Guernsey Press

ESC has no timeline for La Mare Primary redevelopment

EDUCATION has no idea when La Mare de Carteret Primary School will be redeveloped.

Published
Education president Andrea Dudley-Owen. (Picture by Peter Frankland, 32145085)

The school was opened nearly 50 years ago with a lifespan of 25 years and successive committees have admitted that its buildings are no longer fit for purpose.

But Education, Sport & Culture president Andrea Dudley-Owen said that a decision about the school’s future must await a review of primary education which is being left for a future States Assembly.

‘The States has resolved that the primary review will not take place this term. The timing of the review will be considered by the next committee following the general election in 2025.

‘A decision on the La Mare de Carteret Primary redevelopment cannot be finalised until after that review has been completed,’ said Deputy Dudley-Owen.

In response to a question about the cost of maintaining La Mare in its current condition, the States’ property unit said its pay and non-pay budget was about £250,000 a year for the hard and soft facilities at the school.
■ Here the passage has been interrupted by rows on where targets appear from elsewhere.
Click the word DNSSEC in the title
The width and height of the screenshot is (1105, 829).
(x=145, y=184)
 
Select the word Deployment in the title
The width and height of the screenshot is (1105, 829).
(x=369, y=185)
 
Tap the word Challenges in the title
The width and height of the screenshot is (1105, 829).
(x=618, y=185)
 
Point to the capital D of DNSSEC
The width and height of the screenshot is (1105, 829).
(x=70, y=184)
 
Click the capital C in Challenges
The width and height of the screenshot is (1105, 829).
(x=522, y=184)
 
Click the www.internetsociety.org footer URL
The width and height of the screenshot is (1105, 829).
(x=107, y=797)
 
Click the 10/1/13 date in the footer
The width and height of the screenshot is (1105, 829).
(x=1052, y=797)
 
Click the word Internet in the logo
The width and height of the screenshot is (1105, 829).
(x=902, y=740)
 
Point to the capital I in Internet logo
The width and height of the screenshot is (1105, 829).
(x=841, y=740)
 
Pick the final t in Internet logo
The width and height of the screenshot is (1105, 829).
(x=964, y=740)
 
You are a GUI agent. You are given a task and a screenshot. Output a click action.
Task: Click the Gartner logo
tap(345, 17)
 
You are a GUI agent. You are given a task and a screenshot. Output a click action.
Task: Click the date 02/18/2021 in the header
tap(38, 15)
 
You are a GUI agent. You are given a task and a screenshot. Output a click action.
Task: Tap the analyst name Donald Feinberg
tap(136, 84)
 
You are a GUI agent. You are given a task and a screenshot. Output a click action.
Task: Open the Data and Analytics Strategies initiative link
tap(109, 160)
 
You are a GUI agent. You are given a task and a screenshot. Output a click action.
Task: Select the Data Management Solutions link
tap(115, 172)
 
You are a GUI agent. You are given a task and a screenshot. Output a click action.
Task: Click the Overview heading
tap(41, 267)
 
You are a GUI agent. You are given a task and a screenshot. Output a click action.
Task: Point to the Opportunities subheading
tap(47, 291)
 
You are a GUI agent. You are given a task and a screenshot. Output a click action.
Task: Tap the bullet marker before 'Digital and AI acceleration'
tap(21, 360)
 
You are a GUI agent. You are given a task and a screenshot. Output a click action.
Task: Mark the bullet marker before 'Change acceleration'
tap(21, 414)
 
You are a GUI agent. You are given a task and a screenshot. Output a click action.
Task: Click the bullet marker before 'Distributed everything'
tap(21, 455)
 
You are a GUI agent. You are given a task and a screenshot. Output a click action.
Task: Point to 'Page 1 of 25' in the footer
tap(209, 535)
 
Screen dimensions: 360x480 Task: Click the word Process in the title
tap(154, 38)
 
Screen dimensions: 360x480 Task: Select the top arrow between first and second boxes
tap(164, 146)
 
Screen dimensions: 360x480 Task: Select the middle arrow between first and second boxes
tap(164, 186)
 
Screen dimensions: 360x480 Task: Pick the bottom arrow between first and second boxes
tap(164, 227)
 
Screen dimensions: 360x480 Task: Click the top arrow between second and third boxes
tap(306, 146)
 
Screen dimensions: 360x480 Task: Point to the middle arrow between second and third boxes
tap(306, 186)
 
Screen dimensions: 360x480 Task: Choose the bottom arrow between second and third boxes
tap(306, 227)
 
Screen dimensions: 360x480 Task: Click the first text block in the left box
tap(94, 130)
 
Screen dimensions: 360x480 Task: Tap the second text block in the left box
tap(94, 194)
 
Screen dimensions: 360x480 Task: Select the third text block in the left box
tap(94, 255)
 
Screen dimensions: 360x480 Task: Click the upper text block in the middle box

‘It has been identified by successive Education committees that the school’s facilities are not at the standard we would wish,’ said Deputy Dudley-Owen.

‘Investment has been made to improve the building, but this is acknowledged as being a temporary rather than permanent solution.’

The States was first asked to redevelop La Mare primary nearly 10 years ago.

At that time the Education Department said the school had ‘high energy costs, increasing maintenance costs [and] classrooms are generally too small and facilities outdated...basically, they are no longer fit for purpose’.

In 2019 deputies agreed a budget to redevelop the school over a two-year period from 2022, subject to Education having carried out the wider primary review which has now been delayed indefinitely.

Deputy Peter Roffey recently appealed to Education to bring forward its review after it was revealed that three primary schools would cut their number of reception classes from September, following the same move at another school last year, in response to falling rolls.

‘I am conscious of recent political commentary from some members, including an article written by Deputy Roffey in the Guernsey Press, and I am intending to write my own so that the community receives a more rounded explanation of the circumstances surrounding the timing of the primary review,’ said Deputy Dudley-Owen yesterday.